Awards: Nominated for Oscar and ASC awards last year for “Batman Begins.”

Tools: Panavision cameras with Panavision high-speed anamorphic lenses; Kodak 5218 and 5205 Vision stock.

Aesthetic: “It’s a period piece, so we wanted to keep lighting natural and true to the period,” Pfister explains. “At the same time, we wanted to have a realistic and modern approach to the style of filmmaking, and part of that approach was to have an unpretentious, handheld style to the camera work. (Director) Chris Nolan likes a naturalistic style, but he also wanted to be able to block actors as he saw fit, and for the camera to be able to move around and keep up with that in a handheld style — not a documentary style, but a loose-camera approach. With that, we needed a flexible lighting configuration to be aesthetically pleasing.”

Visual references: “Generally, we looked at visuals of turn-of-the-century London. We wanted that flexible lighting approach, but also lighting to reflect that era — lots of practical lights and candles and overhead soft boxes. That’s why we largely shot on location, not on stages, which was very liberating. We did a great job creating turn-of-the-century London while shooting the entire thing in Los Angeles.”
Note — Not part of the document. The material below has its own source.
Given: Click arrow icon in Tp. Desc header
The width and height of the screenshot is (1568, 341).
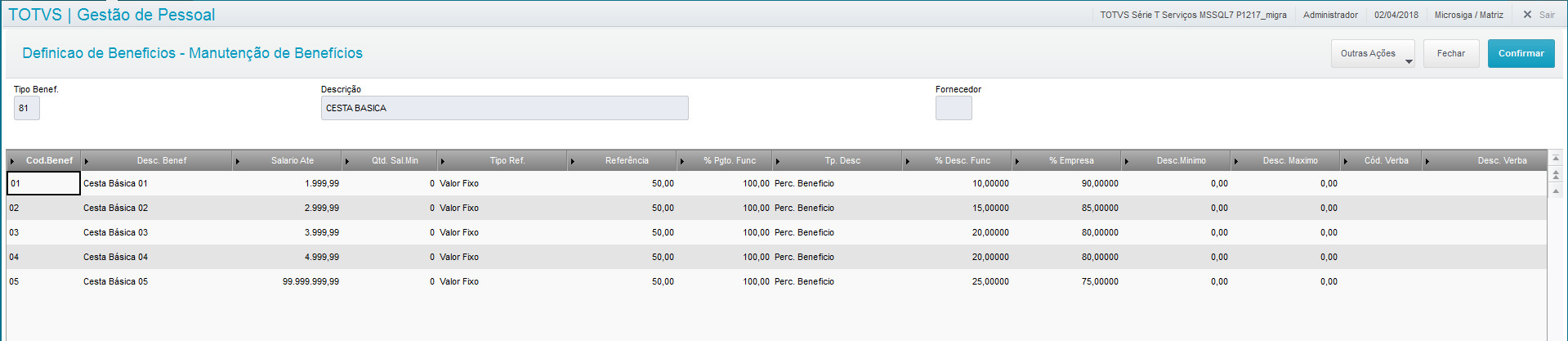Looking at the screenshot, I should click(x=778, y=161).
Challenges: “The greatest physical challenge was having the camera on my shoulder so much, since we shot about 90% of the film handheld,” Pfister adds. “Creatively, the biggest challenge for me was the work I had to do in advance to research how magic shows were staged in the 19th century. That’s how I figured out what kind of lighting approach I should take, and how I made it authentic but also interesting-looking.”

What’s next: Pfister is in pre-production with Nolan, a frequent collaborator, on the next Batman film, “The Dark Knight.”